The project does not hide its movement mechanism, which appears as a confusing and intriguing device to an uninitiated viewer. It is also, at the outset, a peculiar thing in a space that is generally absent any sort of interactive, tangible installation. (If they have anything at all to see or engage with, bus stops usually either offer printed ads or public service announcements, mounted behind often cloudy plastic.) Start the Stop is a weird thing, out of place, and worth attention for that if no other reason. It aims to intrigue and draw users in through curiosity.

The device essentially functions as an Etch-a-Sketch. It's different in a few key ways: it does not have any erasability, is larger, draws on paper rather than a magnetic screen, and is built to withstand the elements. Coming out of the right and left sides of the main device box are long cables, each with a control knob in the middle. Turning one of the control knobs drives the pencil/crayon/etc. inside the main box left and right, whereas turning the other knob drives that same pencil/crayon/etc. up and down.

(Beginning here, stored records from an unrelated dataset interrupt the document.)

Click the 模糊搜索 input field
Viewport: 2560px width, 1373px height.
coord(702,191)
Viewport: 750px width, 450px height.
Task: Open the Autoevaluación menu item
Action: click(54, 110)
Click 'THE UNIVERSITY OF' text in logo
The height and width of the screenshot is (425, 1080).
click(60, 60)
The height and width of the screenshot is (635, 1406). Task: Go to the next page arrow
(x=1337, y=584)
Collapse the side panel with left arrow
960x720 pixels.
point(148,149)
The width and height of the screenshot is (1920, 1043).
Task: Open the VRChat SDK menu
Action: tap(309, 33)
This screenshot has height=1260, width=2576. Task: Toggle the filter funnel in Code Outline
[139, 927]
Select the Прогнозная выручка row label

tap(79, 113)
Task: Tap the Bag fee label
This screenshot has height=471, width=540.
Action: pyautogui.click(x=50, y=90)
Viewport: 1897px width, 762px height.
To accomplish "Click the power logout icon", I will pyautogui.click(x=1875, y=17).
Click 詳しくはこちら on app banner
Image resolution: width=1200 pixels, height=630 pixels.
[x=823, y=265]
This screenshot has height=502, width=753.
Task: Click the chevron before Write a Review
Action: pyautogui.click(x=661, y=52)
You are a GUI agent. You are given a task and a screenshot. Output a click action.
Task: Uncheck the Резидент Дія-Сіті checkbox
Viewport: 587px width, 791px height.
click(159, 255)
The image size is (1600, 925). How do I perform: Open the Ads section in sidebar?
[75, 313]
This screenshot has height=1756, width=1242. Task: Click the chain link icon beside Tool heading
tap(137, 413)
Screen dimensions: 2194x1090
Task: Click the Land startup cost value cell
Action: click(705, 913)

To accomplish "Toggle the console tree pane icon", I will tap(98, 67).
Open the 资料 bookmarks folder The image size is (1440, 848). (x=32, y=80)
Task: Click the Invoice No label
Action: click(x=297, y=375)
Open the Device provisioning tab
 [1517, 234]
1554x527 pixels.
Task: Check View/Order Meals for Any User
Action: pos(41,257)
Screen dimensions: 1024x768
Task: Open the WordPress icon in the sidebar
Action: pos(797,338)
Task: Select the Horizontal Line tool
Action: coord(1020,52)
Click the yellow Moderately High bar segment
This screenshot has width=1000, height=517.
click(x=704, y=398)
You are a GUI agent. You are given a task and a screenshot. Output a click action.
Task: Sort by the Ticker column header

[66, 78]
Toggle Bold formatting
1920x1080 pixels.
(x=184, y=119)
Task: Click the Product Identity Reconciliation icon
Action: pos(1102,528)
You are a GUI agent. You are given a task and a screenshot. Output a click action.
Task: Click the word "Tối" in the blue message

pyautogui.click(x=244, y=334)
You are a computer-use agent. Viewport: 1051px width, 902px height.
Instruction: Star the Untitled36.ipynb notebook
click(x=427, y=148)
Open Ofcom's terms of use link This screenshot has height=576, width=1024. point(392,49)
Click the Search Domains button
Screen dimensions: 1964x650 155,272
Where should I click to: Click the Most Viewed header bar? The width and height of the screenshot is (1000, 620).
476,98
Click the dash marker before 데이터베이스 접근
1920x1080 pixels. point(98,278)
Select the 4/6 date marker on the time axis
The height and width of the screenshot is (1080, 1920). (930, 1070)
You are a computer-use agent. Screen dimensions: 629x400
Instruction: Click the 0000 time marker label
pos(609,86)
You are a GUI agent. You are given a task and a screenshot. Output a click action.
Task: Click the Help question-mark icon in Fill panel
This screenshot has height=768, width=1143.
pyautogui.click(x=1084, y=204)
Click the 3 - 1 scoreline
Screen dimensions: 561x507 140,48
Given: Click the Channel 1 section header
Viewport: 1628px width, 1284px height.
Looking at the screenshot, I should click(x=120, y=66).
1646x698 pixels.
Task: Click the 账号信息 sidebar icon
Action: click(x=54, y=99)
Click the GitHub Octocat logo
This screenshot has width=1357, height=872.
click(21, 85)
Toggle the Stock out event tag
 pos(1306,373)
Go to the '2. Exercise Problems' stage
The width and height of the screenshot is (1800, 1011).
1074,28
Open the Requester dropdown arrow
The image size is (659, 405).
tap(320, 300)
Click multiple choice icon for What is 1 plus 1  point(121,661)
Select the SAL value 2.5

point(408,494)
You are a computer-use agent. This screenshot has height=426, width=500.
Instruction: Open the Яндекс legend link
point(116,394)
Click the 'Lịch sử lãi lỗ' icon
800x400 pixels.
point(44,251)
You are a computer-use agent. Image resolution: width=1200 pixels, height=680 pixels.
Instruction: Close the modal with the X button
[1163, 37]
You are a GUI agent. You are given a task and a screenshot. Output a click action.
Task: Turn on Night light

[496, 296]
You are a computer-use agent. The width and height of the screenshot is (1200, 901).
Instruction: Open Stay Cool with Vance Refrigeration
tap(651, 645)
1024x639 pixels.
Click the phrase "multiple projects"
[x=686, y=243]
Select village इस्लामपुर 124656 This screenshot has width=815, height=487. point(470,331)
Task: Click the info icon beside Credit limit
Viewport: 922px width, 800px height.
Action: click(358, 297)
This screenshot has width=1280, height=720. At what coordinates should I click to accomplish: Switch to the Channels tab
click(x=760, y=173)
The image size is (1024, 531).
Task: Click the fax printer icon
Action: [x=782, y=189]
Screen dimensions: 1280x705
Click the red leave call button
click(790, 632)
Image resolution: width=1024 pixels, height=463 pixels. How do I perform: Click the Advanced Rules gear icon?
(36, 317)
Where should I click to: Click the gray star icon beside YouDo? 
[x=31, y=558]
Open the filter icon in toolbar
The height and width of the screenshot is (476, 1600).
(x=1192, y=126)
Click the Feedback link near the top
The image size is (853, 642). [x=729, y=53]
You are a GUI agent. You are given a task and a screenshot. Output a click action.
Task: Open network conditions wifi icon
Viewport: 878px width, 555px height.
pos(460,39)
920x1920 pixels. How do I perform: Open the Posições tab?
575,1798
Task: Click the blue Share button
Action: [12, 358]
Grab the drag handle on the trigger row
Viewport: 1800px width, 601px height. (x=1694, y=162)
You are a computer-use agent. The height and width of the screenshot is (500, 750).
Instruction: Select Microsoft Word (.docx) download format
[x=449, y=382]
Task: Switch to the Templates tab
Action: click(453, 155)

And while most people would probably use an Etch-a-Sketch by themselves, that's not possible with Start the Stop by design: the two control knobs are about 8 feet apart from each other, each mounted on one of the support columns of the bus stop. If you want to make a drawing, you'll need to find a friend to manage the other axis. This is, of course, the entire conceit of the project: encouraging (without explicitly stating this encouragement) fun collaborative engagement with strangers on a creative effort.